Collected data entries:
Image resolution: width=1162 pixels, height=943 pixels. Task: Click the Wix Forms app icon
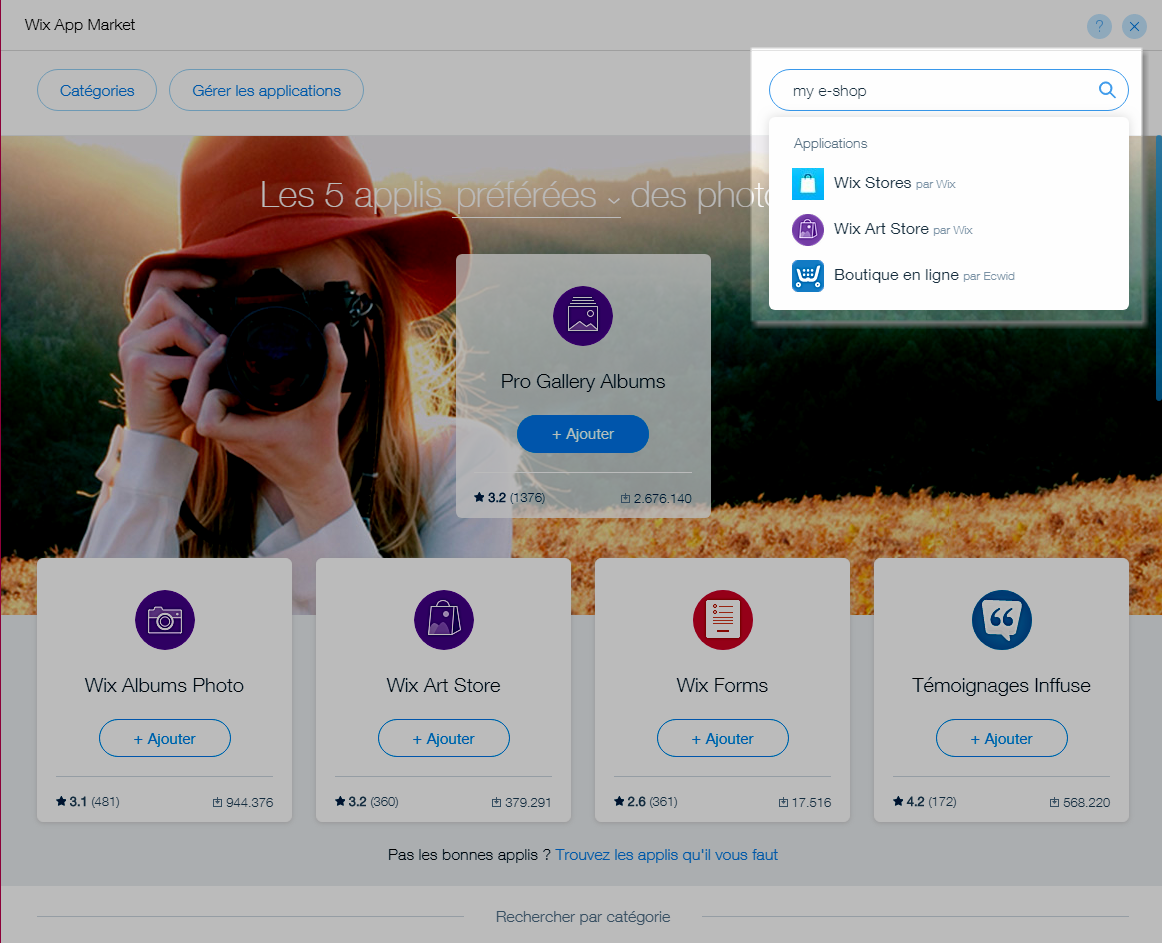(722, 620)
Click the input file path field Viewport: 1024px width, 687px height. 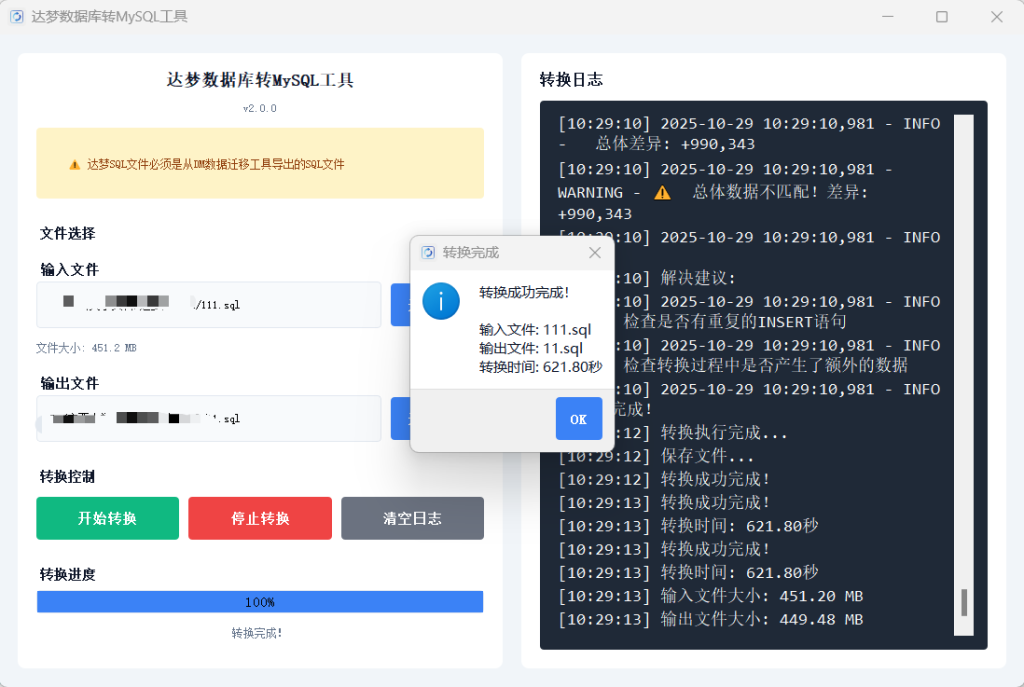click(208, 305)
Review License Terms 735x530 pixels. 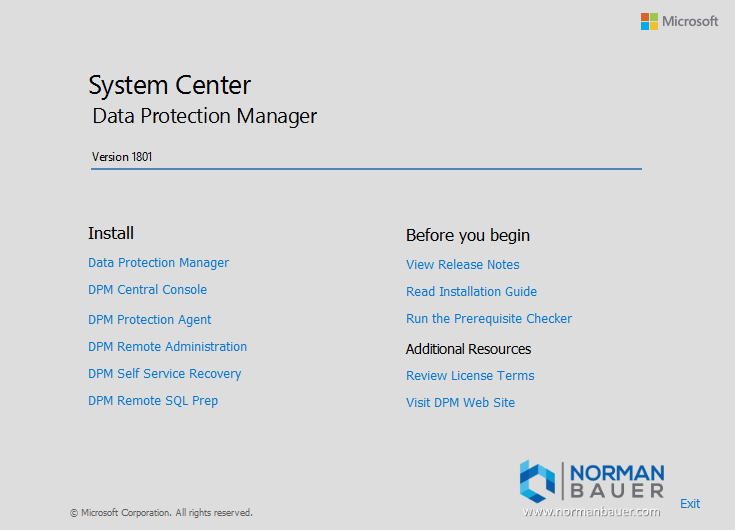[470, 376]
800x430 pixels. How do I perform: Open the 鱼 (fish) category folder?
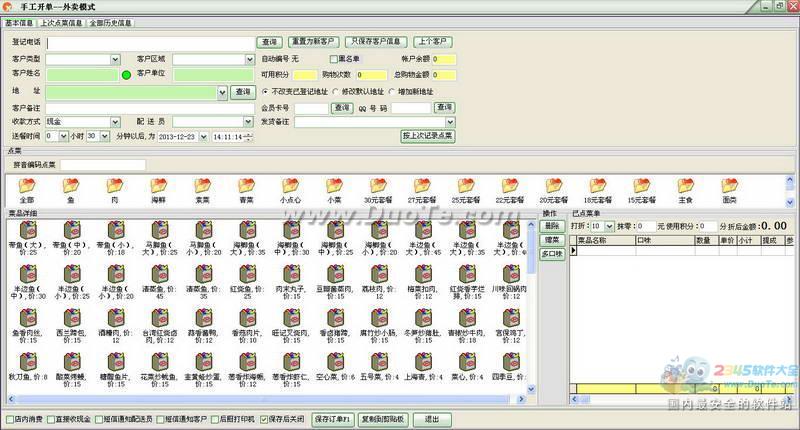(70, 187)
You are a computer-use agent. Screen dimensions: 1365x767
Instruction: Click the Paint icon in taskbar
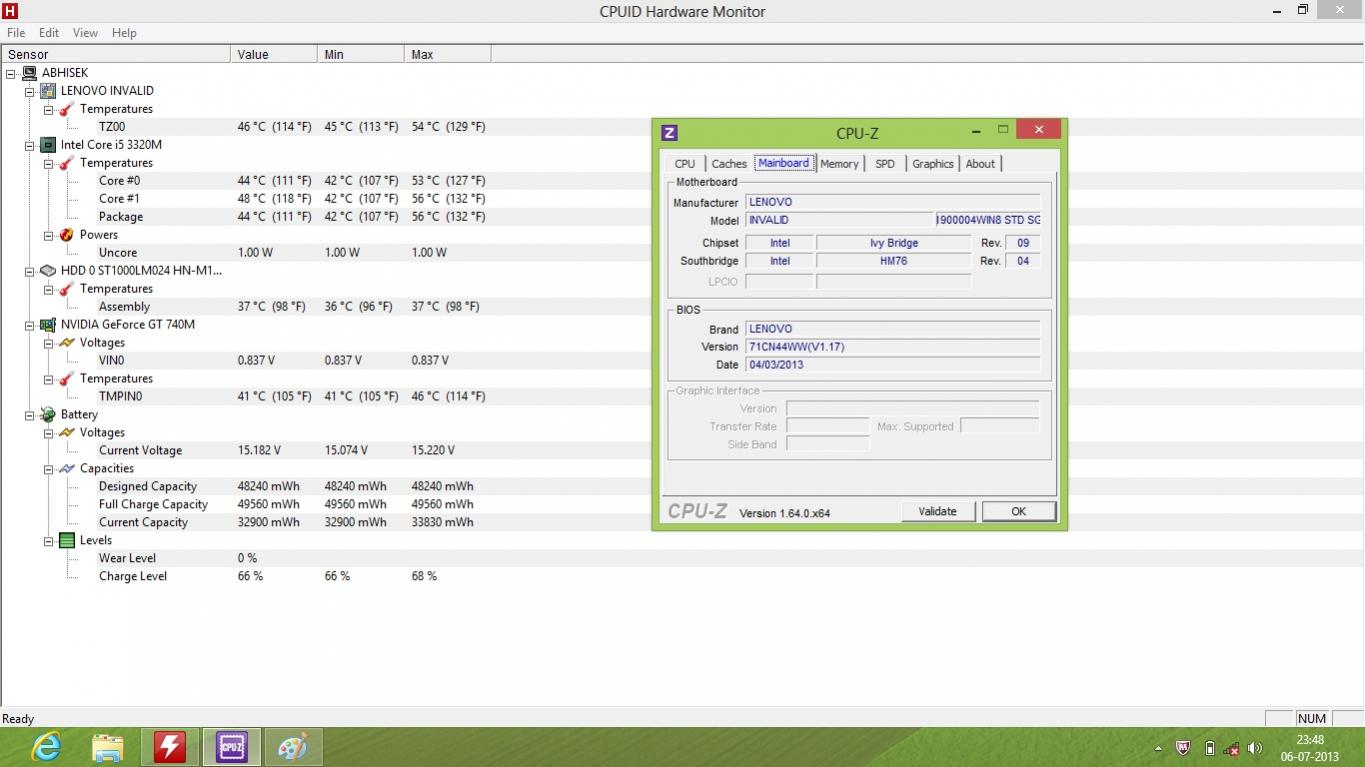[293, 747]
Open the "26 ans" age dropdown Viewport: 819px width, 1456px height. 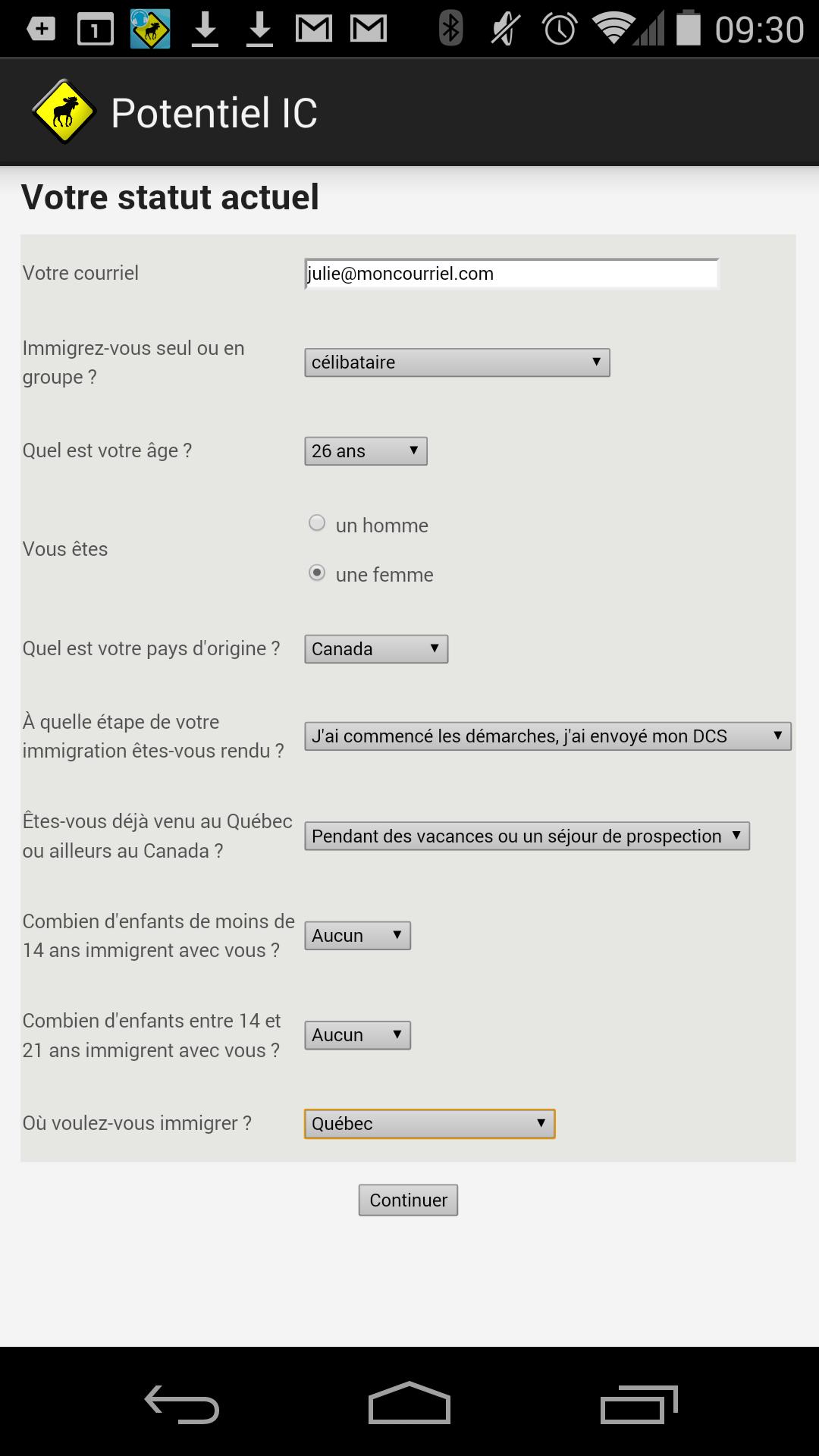coord(366,451)
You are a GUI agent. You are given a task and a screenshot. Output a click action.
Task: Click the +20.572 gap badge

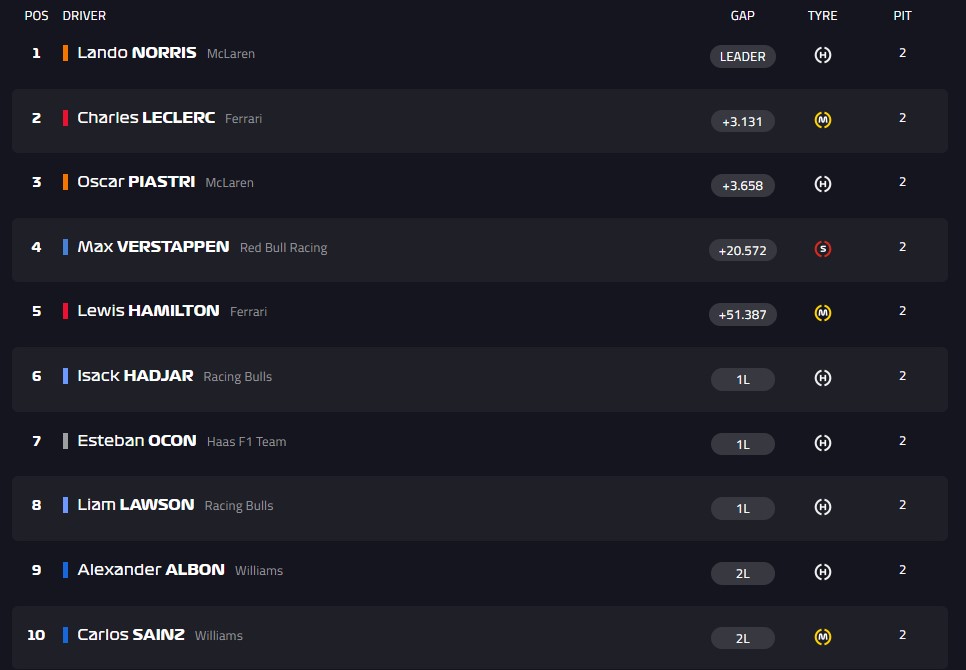742,250
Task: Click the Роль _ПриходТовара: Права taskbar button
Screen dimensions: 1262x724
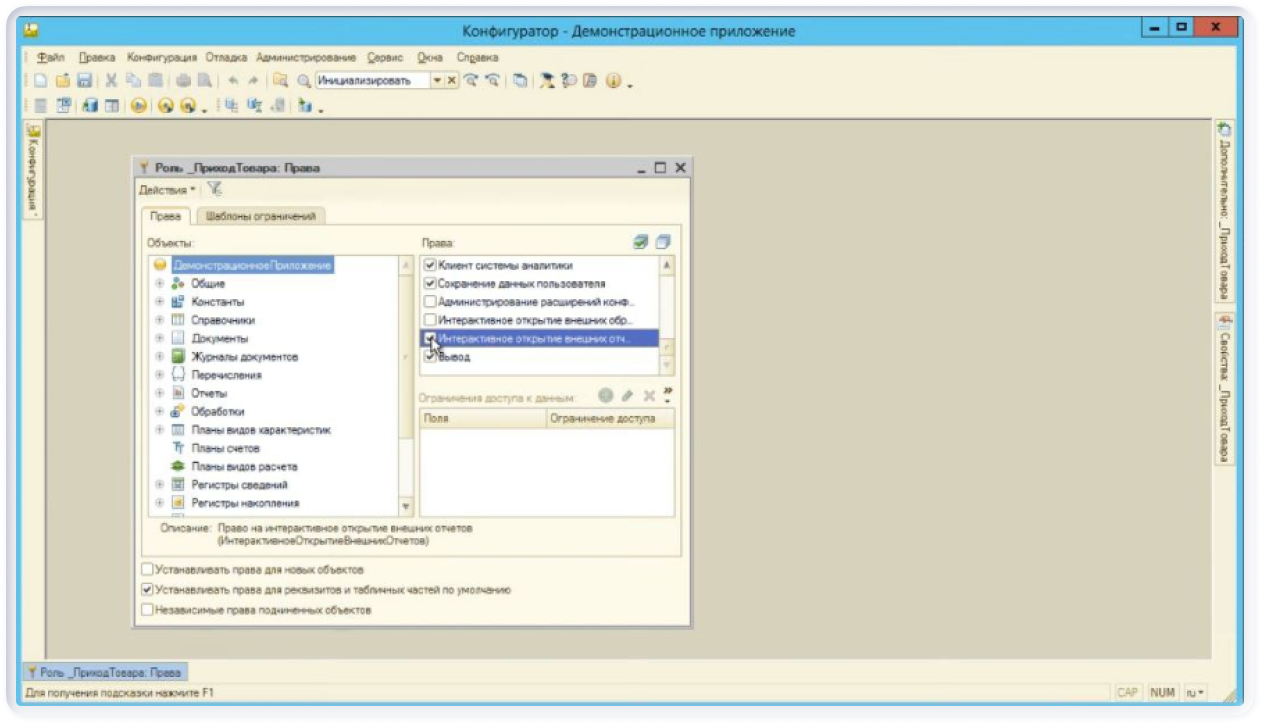Action: (x=104, y=673)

**WORK TASK**
Beginning at the line that contains "Task: Click the Роль", transcribe it and every later line through the last line of the data above, exactly, and drop the pictures.

**RESULT FOR THIS TASK**
Task: Click the Роль _ПриходТовара: Права taskbar button
Screen dimensions: 1262x724
Action: (x=104, y=673)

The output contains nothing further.